[PROBLEM STATEMENT]
Copy the material starting at the line that contains "Screen dimensions: 1456x820" and ending at the line that contains "point(1059,35)", both lines included, keeping every line exactly as it stands.

(Stored data)
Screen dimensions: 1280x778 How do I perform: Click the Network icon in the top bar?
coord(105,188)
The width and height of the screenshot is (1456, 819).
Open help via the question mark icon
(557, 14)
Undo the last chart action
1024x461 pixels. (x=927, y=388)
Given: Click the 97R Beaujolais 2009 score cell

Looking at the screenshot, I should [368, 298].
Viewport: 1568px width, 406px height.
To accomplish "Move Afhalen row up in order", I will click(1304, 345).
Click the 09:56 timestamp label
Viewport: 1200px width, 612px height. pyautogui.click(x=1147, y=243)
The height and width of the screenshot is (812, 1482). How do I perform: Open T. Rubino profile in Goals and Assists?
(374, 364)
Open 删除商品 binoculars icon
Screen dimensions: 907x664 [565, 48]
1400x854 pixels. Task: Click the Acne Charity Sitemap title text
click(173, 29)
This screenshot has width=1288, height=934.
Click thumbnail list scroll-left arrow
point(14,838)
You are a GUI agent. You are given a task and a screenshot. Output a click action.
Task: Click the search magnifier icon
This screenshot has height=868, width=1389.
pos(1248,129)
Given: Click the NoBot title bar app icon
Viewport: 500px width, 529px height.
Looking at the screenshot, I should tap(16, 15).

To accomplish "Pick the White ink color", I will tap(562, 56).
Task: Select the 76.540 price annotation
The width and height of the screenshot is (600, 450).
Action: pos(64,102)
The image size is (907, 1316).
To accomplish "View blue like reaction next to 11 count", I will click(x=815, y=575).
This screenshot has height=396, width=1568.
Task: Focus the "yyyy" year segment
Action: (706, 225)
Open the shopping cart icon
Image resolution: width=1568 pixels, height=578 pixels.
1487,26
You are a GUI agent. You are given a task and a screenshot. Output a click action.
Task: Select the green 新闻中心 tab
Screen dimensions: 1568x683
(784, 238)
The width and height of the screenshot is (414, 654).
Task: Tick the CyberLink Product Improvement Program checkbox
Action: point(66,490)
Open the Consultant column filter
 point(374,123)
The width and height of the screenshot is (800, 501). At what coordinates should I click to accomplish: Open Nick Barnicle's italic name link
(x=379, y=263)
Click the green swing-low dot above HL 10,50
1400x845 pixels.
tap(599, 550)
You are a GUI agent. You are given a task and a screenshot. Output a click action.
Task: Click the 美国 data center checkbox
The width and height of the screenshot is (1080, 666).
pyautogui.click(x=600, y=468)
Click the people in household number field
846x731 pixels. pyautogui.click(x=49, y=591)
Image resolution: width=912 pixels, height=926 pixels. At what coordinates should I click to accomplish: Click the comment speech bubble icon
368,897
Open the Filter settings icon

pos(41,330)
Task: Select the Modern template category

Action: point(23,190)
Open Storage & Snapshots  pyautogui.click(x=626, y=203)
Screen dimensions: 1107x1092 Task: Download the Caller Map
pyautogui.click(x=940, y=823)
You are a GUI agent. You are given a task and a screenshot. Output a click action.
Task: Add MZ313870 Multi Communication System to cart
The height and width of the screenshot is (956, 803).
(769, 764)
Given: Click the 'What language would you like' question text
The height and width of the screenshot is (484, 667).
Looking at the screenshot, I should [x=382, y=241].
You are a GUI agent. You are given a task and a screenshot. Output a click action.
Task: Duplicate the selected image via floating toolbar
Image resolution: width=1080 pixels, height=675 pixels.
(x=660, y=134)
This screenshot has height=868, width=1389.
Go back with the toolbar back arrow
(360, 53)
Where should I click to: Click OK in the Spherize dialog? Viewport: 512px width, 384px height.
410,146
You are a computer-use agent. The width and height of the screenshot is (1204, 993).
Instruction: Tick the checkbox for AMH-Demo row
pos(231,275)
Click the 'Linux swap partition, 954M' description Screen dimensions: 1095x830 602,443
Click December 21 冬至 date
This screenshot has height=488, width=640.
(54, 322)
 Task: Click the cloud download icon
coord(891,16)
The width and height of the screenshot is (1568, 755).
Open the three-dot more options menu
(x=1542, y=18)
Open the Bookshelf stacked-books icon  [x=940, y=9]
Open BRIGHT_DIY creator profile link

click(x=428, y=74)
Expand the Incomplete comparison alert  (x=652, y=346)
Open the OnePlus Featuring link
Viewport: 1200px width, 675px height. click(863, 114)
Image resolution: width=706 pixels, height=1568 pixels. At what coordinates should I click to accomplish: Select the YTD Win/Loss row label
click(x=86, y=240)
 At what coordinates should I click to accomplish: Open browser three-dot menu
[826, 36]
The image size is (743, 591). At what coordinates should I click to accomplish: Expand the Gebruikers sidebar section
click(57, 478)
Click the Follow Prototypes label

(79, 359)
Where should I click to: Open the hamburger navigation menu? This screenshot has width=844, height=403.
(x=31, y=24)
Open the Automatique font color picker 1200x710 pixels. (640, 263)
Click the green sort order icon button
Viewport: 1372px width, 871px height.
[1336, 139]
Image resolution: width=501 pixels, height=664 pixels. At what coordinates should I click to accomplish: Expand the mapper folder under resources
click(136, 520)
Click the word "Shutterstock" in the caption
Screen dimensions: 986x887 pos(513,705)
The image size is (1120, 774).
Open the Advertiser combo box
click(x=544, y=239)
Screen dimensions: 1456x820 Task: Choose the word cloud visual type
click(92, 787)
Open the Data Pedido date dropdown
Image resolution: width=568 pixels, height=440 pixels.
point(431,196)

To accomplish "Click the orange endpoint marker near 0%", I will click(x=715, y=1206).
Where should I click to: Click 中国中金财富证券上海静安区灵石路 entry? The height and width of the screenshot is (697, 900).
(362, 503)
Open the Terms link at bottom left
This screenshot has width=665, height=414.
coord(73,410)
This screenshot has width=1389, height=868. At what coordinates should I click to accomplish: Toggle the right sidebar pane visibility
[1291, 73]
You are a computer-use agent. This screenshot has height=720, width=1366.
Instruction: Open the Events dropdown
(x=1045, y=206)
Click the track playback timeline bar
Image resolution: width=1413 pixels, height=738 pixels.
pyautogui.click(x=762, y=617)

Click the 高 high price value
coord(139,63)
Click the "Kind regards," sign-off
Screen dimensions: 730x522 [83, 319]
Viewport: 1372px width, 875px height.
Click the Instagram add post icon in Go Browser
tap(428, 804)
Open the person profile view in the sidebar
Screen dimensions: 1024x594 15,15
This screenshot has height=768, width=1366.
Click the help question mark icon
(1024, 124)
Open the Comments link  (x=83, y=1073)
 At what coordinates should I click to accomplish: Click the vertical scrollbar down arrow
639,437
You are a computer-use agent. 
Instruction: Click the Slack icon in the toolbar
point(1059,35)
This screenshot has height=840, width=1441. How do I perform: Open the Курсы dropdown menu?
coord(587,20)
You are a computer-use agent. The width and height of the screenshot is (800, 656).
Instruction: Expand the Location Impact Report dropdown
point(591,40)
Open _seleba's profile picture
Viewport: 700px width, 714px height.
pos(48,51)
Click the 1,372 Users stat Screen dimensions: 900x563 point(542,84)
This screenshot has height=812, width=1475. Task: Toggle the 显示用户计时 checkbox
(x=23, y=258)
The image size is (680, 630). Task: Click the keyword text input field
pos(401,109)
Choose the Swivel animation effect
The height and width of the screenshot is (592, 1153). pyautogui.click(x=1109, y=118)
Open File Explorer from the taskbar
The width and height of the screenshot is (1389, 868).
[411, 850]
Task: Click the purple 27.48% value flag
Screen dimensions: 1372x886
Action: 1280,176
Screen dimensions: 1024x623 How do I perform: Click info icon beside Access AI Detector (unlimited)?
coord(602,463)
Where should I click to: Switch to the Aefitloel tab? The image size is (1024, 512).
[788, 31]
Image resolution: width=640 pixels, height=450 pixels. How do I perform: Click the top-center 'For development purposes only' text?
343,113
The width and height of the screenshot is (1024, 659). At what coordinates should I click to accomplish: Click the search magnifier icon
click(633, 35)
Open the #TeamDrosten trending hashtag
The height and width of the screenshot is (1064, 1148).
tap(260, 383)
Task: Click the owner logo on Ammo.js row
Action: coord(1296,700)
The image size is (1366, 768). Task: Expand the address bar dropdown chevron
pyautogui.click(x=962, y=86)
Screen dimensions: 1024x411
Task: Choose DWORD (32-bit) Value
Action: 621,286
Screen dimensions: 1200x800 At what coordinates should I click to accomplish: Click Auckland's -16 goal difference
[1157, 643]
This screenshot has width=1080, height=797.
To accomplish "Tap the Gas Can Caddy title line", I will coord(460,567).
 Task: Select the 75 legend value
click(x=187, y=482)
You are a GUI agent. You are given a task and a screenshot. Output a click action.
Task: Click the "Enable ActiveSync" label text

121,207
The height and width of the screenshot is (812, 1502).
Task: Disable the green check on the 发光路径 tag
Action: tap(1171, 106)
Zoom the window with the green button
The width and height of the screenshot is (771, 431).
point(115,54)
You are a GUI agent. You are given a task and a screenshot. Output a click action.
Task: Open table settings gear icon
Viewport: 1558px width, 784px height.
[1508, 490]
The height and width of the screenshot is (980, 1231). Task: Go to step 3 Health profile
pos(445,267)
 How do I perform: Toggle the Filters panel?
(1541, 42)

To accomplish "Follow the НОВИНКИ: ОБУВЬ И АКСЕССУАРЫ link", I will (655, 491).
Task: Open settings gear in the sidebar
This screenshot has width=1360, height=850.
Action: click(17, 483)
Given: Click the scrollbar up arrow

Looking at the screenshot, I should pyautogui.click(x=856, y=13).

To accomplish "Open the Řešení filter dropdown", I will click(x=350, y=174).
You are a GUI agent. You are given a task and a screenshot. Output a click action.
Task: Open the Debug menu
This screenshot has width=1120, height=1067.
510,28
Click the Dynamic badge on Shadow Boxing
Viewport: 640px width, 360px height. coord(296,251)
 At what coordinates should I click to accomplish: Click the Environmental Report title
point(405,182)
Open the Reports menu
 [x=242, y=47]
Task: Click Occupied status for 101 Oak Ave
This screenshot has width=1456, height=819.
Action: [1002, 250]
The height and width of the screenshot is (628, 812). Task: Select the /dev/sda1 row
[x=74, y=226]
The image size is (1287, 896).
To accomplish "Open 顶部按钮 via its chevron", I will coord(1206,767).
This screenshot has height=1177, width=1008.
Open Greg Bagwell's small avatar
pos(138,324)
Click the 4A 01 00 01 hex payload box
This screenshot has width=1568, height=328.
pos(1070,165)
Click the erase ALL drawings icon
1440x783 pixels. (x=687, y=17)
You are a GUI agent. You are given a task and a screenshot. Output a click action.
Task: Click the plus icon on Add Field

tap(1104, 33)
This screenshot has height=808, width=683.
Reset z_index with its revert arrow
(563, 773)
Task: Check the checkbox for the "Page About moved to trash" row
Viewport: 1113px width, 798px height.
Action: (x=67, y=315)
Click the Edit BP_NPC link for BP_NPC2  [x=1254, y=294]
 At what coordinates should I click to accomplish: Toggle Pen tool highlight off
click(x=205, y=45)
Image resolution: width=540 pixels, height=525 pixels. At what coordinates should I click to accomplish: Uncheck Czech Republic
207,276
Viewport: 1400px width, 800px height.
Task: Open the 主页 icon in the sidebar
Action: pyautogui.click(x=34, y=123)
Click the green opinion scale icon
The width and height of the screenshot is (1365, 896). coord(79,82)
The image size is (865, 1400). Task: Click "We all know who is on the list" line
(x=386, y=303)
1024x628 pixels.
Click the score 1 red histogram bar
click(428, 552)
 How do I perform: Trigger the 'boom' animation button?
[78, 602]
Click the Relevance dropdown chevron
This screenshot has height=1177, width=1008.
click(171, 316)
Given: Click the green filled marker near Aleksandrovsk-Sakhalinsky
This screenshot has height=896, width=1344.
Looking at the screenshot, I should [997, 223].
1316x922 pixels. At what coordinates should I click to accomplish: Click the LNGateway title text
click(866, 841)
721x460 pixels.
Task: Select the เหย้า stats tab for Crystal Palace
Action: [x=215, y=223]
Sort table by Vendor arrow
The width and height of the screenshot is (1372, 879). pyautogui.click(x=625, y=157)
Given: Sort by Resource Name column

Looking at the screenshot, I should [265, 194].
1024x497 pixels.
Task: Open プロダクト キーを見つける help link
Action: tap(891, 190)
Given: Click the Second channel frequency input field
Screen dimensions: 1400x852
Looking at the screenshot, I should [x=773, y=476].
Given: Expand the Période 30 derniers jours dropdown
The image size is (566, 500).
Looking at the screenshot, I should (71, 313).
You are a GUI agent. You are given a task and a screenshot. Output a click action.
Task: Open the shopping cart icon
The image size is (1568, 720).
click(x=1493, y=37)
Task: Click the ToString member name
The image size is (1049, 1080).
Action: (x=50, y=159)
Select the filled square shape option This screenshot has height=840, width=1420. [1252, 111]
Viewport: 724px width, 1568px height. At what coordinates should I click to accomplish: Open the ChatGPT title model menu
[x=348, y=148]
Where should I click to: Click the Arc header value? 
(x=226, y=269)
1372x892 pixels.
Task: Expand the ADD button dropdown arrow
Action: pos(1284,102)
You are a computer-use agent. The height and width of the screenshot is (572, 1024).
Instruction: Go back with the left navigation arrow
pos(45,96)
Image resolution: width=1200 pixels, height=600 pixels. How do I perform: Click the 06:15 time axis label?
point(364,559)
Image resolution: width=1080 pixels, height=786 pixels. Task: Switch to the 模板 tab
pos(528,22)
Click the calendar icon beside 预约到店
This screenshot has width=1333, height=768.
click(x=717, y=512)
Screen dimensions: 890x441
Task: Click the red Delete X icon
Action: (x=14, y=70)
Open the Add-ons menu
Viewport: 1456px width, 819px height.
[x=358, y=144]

[RESPONSE]
Screen dimensions: 1456x820 Task: Choose the word cloud visual type
click(92, 787)
Open the Data Pedido date dropdown
Image resolution: width=568 pixels, height=440 pixels.
point(431,196)

To accomplish "Click the orange endpoint marker near 0%", I will click(x=715, y=1206).
Where should I click to: Click 中国中金财富证券上海静安区灵石路 entry? The height and width of the screenshot is (697, 900).
(362, 503)
Open the Terms link at bottom left
This screenshot has width=665, height=414.
coord(73,410)
This screenshot has width=1389, height=868. At what coordinates should I click to accomplish: Toggle the right sidebar pane visibility
[1291, 73]
You are a computer-use agent. This screenshot has height=720, width=1366.
Instruction: Open the Events dropdown
(x=1045, y=206)
Click the track playback timeline bar
Image resolution: width=1413 pixels, height=738 pixels.
pyautogui.click(x=762, y=617)

Click the 高 high price value
coord(139,63)
Click the "Kind regards," sign-off
Screen dimensions: 730x522 [83, 319]
Viewport: 1372px width, 875px height.
Click the Instagram add post icon in Go Browser
tap(428, 804)
Open the person profile view in the sidebar
Screen dimensions: 1024x594 15,15
This screenshot has height=768, width=1366.
Click the help question mark icon
(1024, 124)
Open the Comments link  (x=83, y=1073)
 At what coordinates should I click to accomplish: Click the vertical scrollbar down arrow
639,437
You are a computer-use agent. 
Instruction: Click the Slack icon in the toolbar
point(1059,35)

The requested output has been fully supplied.